#### WORK REQUEST:
How many lines in the records below hold the string "Open"? Answer with the number alone.
== SOURCE DATA
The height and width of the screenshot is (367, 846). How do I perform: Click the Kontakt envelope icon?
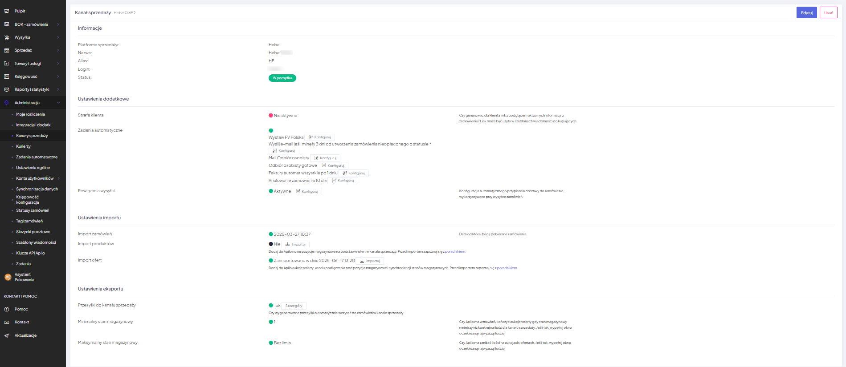pyautogui.click(x=7, y=322)
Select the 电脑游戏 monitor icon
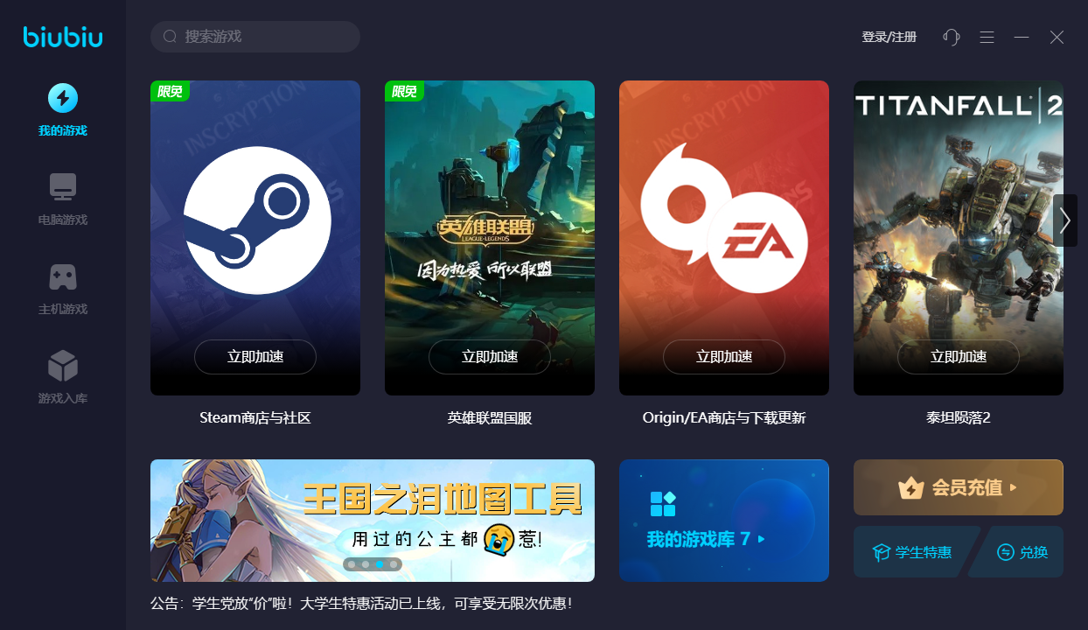This screenshot has width=1088, height=630. tap(62, 186)
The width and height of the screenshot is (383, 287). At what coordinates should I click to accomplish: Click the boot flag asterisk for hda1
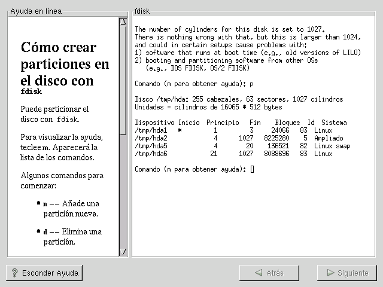(180, 130)
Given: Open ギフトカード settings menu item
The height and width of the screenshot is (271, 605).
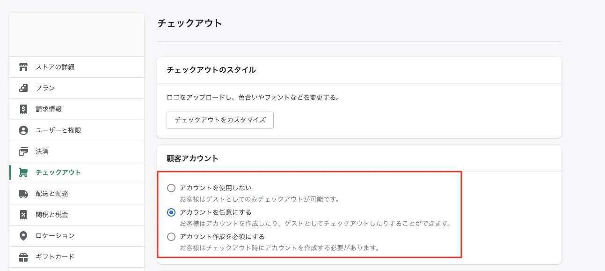Looking at the screenshot, I should coord(55,257).
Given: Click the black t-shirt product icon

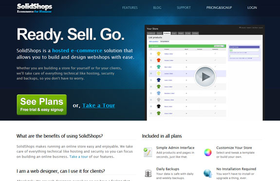Looking at the screenshot, I should (159, 106).
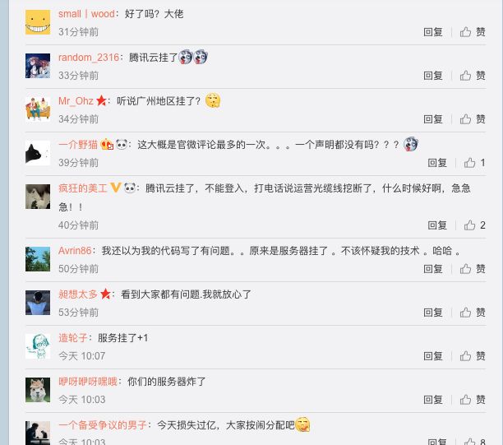Click the black cat avatar of 一介野猫
The width and height of the screenshot is (503, 445).
click(x=38, y=153)
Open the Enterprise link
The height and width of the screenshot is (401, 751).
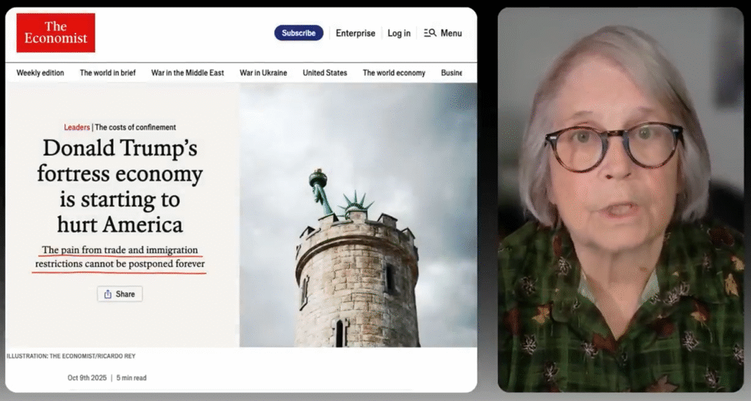click(355, 33)
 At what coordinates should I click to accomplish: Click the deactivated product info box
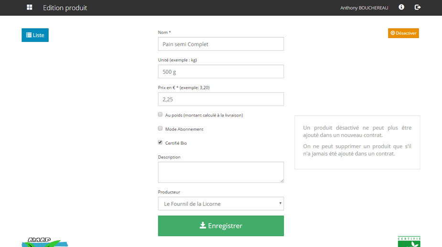click(x=357, y=142)
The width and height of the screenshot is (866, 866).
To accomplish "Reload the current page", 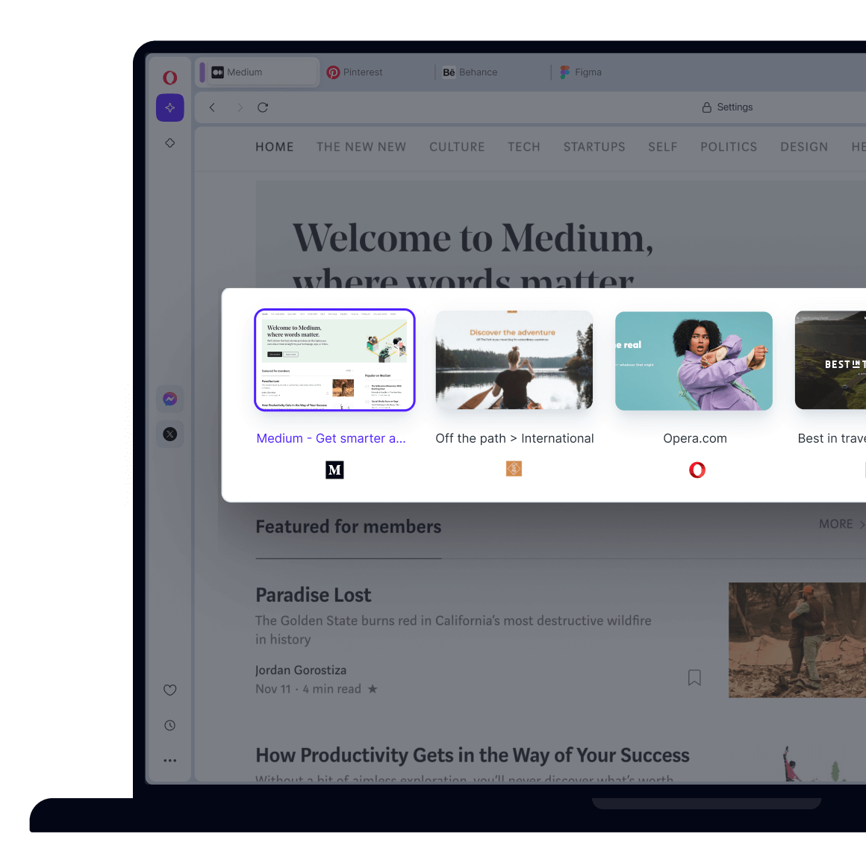I will pyautogui.click(x=263, y=108).
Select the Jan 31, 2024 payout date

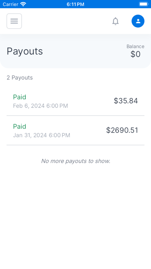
====
#### SOLUTION BELOW:
2